First, select the freezer type th best meet your laboratory need:

  • General purpose: -20⁰C to -30⁰C (ideal for storing enzymes and biochemical)
  • Low Temperature: -30⁰C to -45⁰C (well suited for storing biological samples, vaccines, and blood products)
  • Ultra-Low Temperature: -45⁰C to -86⁰C (for storing drugs, viruses, bacteria, cell preparations, tissue samples, and long-term storage).
  • Flammable Materials and Explosion-Proof: specially designed to store flammable and volatile materials and protect lab workers.
  • Plasma Freezer: specifically designed for storing plasma and blood products. These freezers typically have a preset temperature (usually in the -30⁰C range) and meet FDA, AABB, ANRC standards.

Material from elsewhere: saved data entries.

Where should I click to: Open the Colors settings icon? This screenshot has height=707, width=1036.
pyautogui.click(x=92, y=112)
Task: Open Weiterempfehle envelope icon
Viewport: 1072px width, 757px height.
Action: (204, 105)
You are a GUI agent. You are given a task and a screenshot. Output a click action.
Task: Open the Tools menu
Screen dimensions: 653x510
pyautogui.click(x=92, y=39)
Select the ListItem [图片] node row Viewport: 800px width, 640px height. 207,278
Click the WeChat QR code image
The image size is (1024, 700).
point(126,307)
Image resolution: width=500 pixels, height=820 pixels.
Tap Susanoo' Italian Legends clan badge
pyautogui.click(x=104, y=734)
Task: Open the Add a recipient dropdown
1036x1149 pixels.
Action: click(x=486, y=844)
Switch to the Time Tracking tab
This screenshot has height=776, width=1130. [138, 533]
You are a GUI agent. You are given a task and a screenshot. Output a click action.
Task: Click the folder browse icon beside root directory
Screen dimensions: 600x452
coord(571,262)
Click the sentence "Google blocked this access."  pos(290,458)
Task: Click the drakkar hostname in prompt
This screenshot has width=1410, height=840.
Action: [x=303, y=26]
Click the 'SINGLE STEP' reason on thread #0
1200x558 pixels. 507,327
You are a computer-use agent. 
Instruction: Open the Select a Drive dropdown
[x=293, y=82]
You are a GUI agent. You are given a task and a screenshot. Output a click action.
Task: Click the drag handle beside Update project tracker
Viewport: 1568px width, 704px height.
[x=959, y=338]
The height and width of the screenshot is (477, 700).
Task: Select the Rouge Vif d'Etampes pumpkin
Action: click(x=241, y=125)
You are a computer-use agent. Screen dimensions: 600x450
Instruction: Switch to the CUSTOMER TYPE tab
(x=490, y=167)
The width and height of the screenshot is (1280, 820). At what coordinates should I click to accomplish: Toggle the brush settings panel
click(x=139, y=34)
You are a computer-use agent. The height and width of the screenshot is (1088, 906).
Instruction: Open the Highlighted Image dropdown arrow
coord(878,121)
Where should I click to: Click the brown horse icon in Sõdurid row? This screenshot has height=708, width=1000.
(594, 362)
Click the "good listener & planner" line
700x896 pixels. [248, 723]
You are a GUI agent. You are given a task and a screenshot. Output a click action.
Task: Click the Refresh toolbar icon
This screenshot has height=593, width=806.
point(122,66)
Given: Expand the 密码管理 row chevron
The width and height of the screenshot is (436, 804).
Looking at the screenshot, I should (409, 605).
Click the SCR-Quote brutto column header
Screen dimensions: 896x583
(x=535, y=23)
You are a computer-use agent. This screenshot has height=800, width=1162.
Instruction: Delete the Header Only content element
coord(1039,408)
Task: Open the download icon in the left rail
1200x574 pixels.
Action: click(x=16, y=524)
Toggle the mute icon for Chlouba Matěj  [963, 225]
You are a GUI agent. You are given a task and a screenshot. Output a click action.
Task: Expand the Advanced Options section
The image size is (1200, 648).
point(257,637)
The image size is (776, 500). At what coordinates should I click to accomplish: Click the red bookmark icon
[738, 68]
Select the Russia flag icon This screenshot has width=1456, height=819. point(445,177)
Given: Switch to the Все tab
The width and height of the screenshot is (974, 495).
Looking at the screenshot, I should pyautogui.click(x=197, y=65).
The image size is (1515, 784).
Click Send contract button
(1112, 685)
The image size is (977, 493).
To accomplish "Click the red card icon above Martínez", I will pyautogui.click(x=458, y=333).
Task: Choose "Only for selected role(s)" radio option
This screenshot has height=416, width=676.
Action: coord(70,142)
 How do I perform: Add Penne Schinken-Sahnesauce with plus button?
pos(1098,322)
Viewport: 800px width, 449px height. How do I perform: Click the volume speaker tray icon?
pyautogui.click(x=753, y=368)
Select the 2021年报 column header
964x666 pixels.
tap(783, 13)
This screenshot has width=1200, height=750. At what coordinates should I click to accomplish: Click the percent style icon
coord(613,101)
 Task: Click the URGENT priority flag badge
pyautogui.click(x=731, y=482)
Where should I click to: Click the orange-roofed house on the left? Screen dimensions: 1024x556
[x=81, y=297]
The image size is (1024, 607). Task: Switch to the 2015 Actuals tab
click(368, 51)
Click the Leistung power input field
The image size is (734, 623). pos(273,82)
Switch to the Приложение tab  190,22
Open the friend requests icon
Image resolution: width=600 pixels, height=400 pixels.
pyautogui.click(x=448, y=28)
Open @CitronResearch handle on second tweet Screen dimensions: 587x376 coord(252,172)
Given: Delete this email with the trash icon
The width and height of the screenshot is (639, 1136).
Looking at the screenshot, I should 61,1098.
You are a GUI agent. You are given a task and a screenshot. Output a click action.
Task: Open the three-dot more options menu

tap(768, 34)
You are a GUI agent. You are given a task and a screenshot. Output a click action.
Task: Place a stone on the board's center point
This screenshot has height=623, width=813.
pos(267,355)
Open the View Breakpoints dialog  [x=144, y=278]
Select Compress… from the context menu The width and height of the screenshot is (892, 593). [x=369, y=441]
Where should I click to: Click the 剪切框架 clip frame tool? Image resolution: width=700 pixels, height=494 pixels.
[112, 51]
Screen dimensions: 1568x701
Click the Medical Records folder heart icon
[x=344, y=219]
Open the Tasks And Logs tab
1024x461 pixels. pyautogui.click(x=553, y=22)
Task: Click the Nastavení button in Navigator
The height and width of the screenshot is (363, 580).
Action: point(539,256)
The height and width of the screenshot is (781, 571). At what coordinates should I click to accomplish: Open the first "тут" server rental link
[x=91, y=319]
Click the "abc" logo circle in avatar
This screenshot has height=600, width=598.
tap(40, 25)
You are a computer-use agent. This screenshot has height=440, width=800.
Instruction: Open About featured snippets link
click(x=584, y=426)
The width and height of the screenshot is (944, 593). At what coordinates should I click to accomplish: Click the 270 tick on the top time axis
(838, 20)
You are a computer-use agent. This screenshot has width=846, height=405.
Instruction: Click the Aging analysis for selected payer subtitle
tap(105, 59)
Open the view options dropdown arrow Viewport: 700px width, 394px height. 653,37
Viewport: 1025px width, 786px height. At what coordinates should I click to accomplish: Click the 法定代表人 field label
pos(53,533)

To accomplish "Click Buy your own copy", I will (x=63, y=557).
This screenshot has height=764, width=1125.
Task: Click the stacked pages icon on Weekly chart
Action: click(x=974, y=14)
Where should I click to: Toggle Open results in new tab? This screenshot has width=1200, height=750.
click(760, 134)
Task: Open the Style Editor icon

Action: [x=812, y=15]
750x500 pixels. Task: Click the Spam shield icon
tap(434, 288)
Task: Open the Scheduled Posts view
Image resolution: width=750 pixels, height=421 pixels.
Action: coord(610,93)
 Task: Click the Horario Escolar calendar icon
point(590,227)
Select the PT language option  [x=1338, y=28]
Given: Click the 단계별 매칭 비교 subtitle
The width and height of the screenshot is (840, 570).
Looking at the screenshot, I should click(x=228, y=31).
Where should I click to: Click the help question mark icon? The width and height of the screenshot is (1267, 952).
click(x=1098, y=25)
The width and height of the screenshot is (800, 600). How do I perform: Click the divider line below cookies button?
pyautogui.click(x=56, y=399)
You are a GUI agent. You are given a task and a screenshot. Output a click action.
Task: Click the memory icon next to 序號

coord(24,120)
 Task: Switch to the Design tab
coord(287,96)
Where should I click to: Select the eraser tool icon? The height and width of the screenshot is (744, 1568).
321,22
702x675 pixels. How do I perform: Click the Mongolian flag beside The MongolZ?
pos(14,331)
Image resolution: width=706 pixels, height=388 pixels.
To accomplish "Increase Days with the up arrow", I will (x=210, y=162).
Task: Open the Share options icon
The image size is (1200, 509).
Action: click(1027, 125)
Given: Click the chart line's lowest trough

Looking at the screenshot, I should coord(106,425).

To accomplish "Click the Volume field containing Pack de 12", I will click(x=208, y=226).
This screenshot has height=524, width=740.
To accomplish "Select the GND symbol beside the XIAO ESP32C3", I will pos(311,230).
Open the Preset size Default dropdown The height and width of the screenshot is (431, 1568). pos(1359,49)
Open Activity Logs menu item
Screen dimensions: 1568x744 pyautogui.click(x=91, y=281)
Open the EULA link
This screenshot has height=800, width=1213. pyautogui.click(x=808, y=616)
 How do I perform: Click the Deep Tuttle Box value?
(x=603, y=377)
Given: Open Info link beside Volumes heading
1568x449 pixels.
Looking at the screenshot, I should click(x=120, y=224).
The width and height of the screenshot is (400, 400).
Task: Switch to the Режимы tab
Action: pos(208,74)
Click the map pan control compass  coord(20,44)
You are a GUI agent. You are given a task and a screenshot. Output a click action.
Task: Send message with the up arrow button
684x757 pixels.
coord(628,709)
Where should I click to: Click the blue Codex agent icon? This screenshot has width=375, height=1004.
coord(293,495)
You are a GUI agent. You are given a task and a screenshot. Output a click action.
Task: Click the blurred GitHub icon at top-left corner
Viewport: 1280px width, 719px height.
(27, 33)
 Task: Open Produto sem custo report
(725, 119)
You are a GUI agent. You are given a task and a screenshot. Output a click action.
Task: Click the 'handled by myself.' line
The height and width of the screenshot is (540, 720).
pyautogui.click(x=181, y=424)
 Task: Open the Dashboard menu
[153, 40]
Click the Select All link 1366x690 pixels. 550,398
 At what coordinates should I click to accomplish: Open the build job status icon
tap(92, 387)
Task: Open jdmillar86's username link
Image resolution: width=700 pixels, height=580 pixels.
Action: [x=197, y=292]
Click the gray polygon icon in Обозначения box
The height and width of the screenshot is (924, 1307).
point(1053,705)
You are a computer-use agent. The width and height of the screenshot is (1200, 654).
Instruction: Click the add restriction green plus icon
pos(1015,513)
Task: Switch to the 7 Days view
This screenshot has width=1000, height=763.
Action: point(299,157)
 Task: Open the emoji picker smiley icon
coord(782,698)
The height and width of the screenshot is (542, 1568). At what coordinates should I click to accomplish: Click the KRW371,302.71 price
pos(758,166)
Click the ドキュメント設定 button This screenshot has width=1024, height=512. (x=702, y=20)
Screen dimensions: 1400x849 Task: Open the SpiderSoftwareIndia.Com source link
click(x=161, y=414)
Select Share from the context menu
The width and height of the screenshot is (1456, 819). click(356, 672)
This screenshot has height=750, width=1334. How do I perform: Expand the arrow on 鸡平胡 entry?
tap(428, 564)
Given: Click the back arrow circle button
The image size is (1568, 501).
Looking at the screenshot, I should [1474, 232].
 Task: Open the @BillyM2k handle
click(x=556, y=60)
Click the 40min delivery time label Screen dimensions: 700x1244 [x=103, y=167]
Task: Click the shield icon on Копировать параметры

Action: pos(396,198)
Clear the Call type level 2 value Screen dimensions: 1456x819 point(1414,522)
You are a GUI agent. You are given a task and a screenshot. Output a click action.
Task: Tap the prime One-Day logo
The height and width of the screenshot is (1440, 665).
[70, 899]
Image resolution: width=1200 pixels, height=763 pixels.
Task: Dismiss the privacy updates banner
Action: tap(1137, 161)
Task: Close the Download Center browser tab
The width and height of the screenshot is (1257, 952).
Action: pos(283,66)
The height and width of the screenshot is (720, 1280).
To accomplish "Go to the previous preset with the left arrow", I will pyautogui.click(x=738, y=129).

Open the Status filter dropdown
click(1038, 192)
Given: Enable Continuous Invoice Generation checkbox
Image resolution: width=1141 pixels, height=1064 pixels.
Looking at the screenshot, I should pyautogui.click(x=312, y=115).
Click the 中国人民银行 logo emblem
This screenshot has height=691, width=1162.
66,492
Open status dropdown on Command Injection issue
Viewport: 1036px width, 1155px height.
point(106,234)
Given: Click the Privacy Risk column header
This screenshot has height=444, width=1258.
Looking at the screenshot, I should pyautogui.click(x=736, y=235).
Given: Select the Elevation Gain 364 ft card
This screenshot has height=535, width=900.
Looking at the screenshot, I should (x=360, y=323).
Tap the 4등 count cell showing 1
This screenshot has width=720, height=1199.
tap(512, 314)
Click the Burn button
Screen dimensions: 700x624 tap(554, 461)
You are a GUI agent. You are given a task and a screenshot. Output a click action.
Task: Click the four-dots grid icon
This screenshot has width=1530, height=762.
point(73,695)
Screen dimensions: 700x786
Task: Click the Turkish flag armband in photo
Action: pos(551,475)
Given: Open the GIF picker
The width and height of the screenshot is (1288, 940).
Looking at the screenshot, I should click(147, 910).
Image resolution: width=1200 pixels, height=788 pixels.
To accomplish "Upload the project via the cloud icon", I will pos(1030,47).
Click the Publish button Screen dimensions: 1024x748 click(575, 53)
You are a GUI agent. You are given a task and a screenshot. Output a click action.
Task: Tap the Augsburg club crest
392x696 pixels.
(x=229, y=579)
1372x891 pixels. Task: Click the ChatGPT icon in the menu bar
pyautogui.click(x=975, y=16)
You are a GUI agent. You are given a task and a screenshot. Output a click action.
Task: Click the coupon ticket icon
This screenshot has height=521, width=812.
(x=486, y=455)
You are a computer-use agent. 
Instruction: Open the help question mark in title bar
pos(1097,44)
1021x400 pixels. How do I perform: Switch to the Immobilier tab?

Second, select the orientation of the freezer:

  • Upright Freezers are ideal for storing large amount of regularly accessed materials. Multiple shelves and rack configuration are a great way to organize your freezer space.
  • r-Counter Freezers are great for storing smaller amounts of materials and conveniently located near your workspace for items that require regular access or require constant freezing. These units range in volume from 1 cu.ft. to 7 cu.ft.
  • Chest Freezers are ideal for long-term storage and provide greater efficiency and quicker recovery after opening. However, samples may not be easily accessible and they have larger footprint for a given volume of storage. These units are available in a variety of sizes (0.5-20+ cu.ft.)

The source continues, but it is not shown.